===== RECORD EXTRACTS

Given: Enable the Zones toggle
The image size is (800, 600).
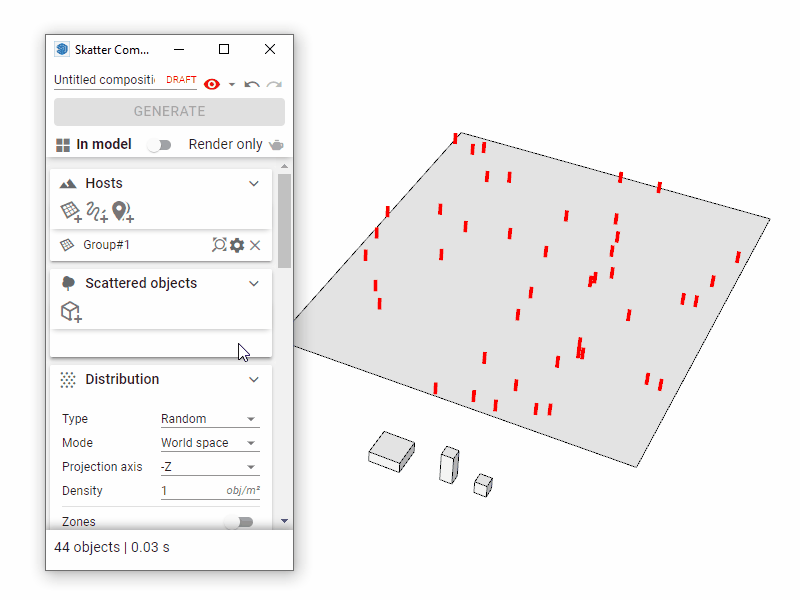Looking at the screenshot, I should 239,522.
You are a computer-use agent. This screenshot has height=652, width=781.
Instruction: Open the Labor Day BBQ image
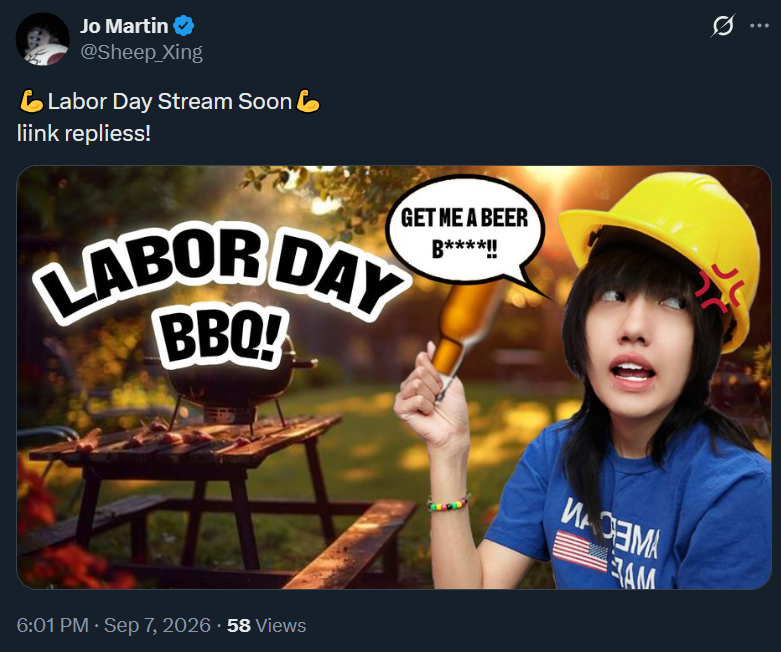(394, 377)
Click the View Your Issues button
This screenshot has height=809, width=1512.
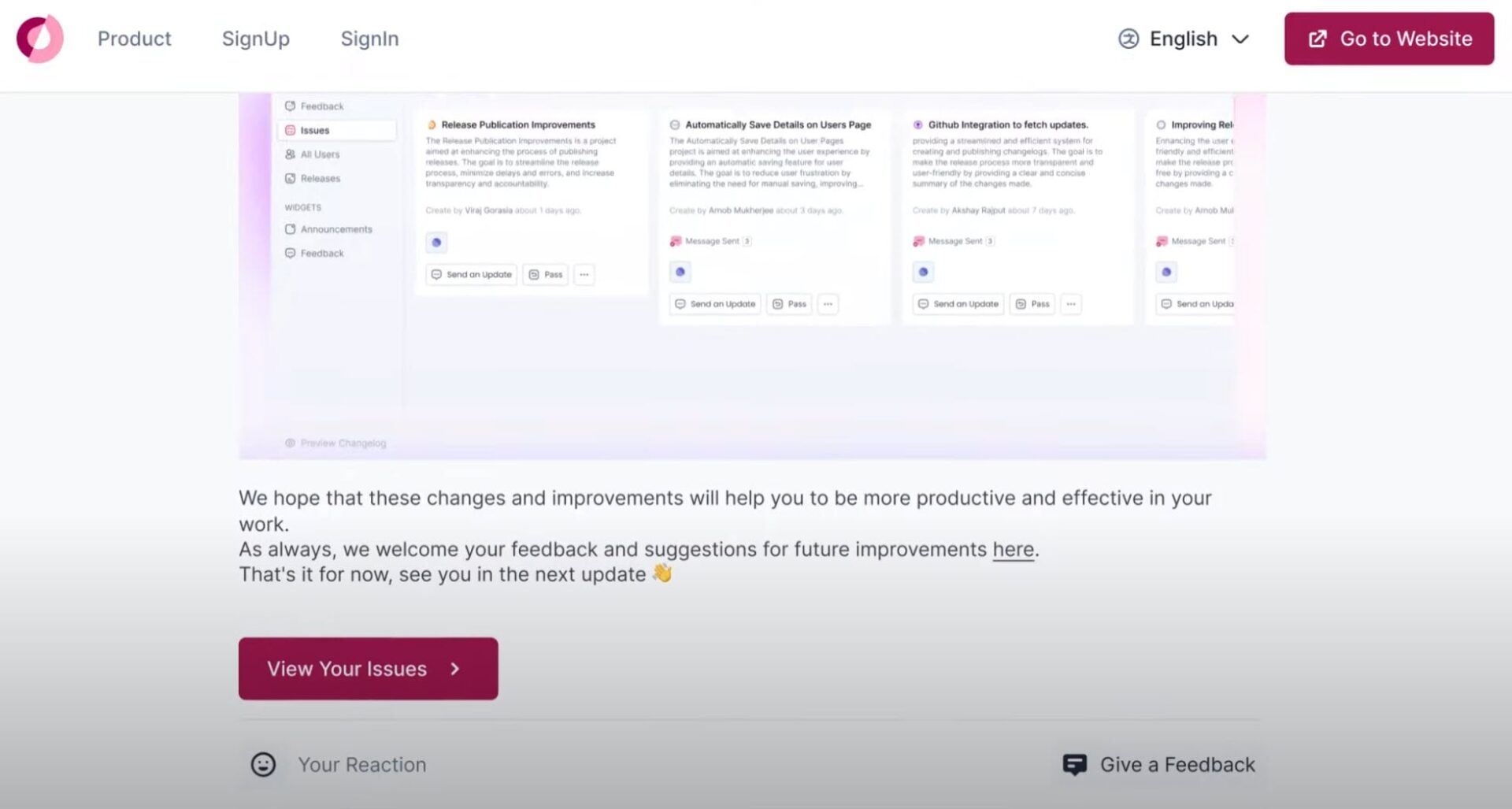[x=369, y=669]
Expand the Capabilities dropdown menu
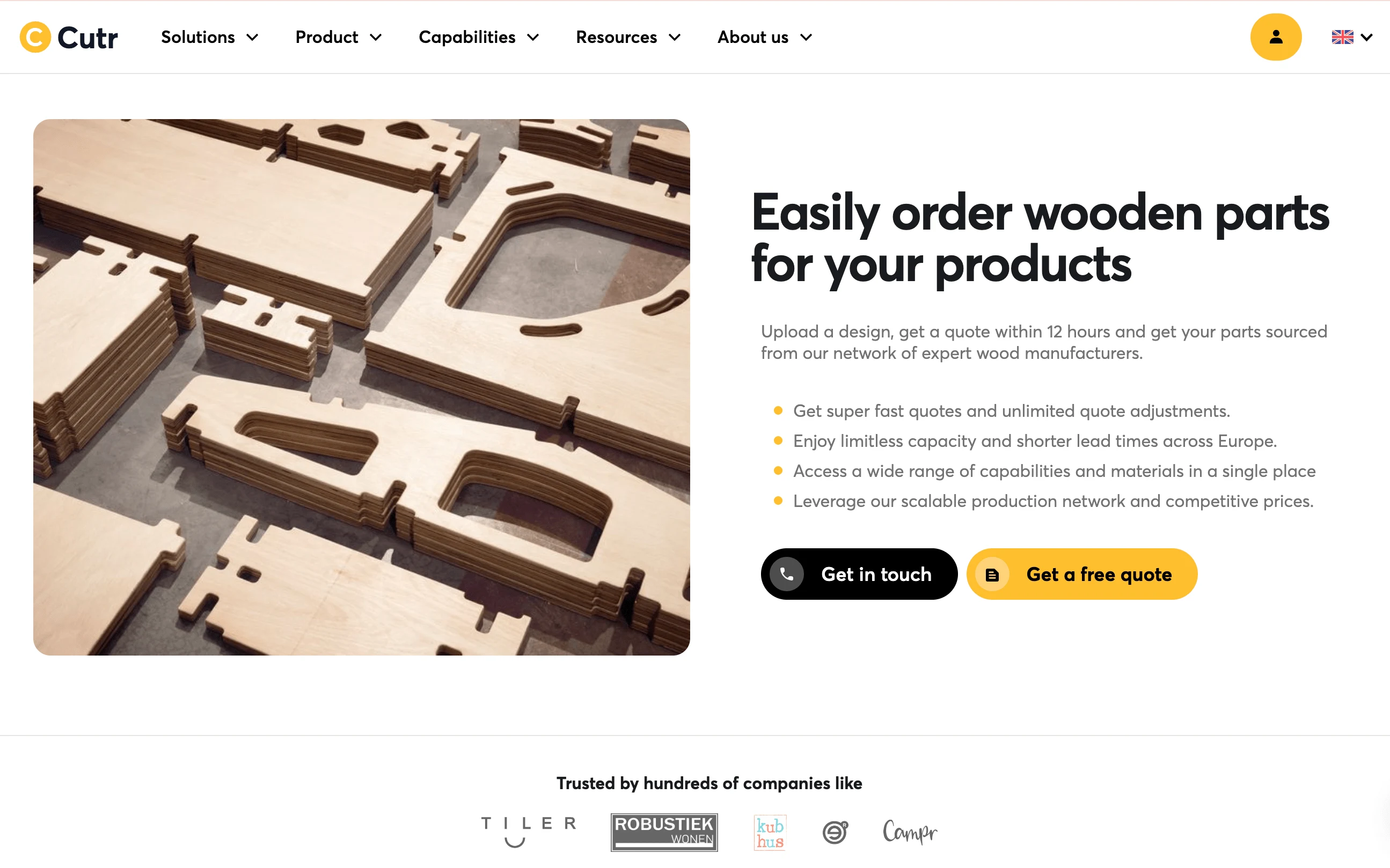The height and width of the screenshot is (868, 1390). [480, 36]
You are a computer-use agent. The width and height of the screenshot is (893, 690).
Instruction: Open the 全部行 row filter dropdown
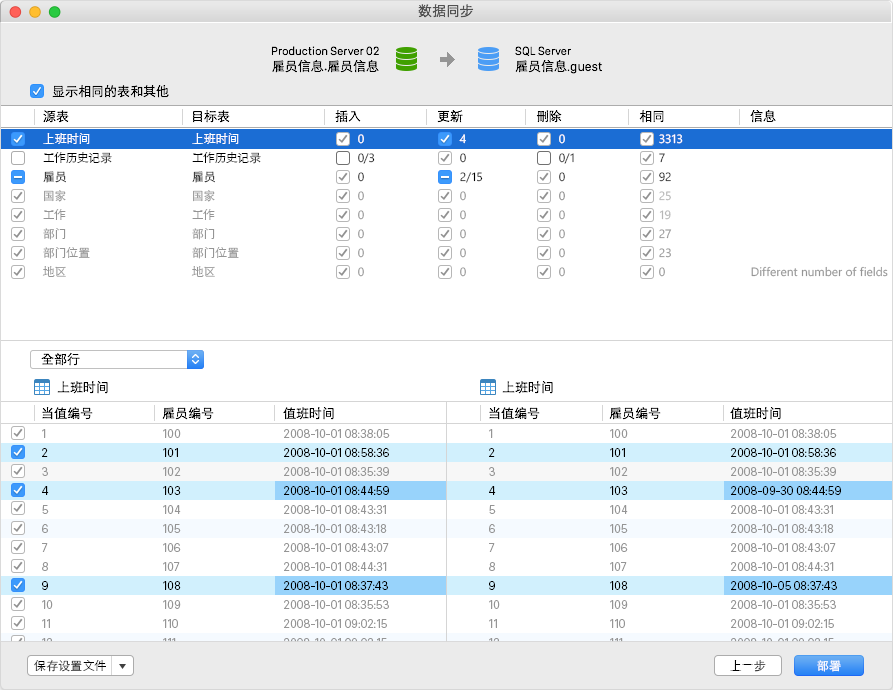coord(117,359)
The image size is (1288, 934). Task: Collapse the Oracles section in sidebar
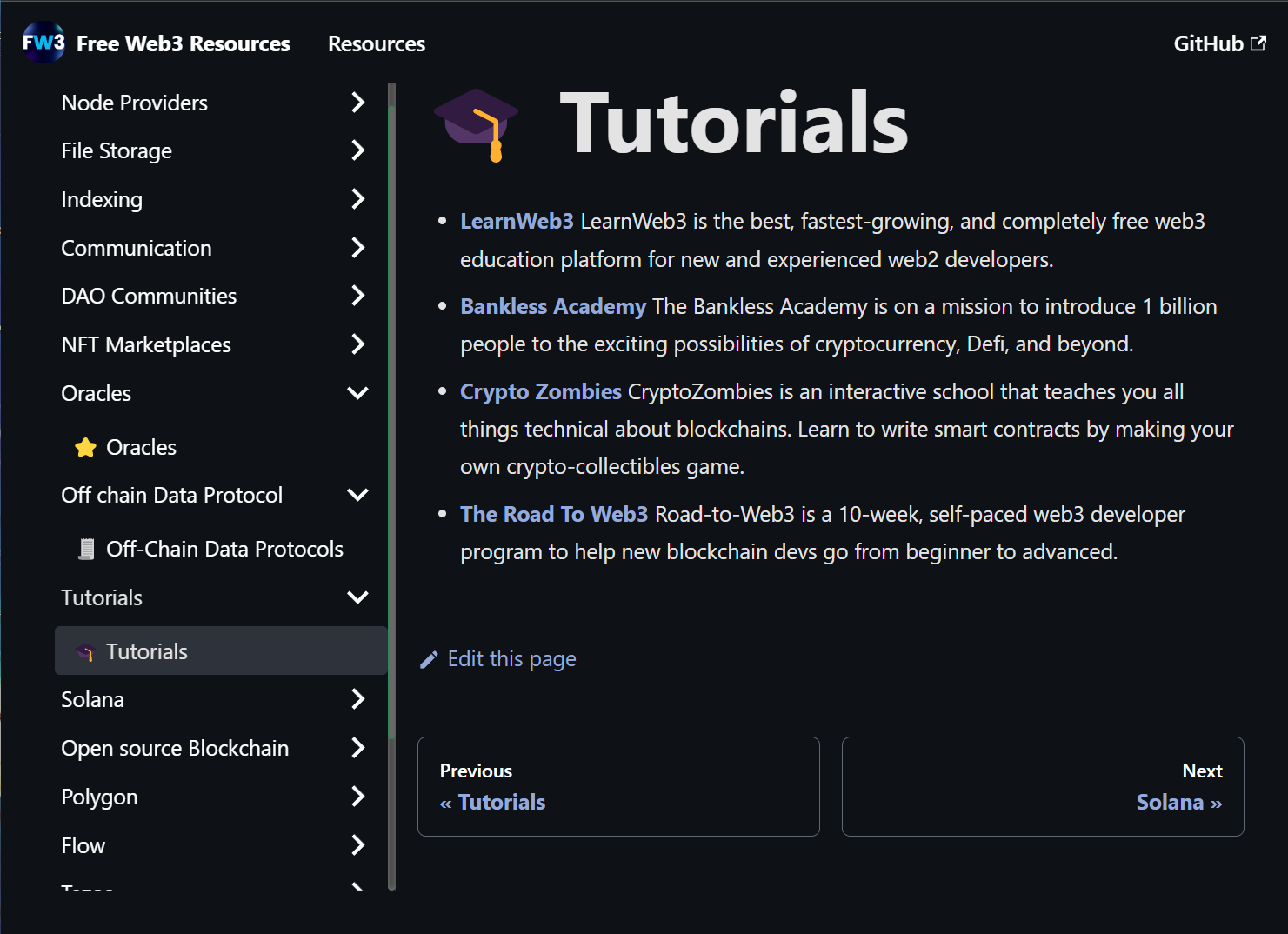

==========

**ACTIVITY**. Write out nothing but the lines from the one with "Click the View Your Issues button" through the last line of the entries, exactly as they stand; pictures are not part of the copy.

**ANSWER TO THIS TASK**.
Click the View Your Issues button
This screenshot has height=809, width=1512.
[x=369, y=669]
Expand the Capabilities dropdown menu
The height and width of the screenshot is (868, 1390). [480, 36]
You are a computer-use agent. The width and height of the screenshot is (893, 690).
Instruction: Open the 全部行 row filter dropdown
coord(117,359)
The image size is (1288, 934). Task: Collapse the Oracles section in sidebar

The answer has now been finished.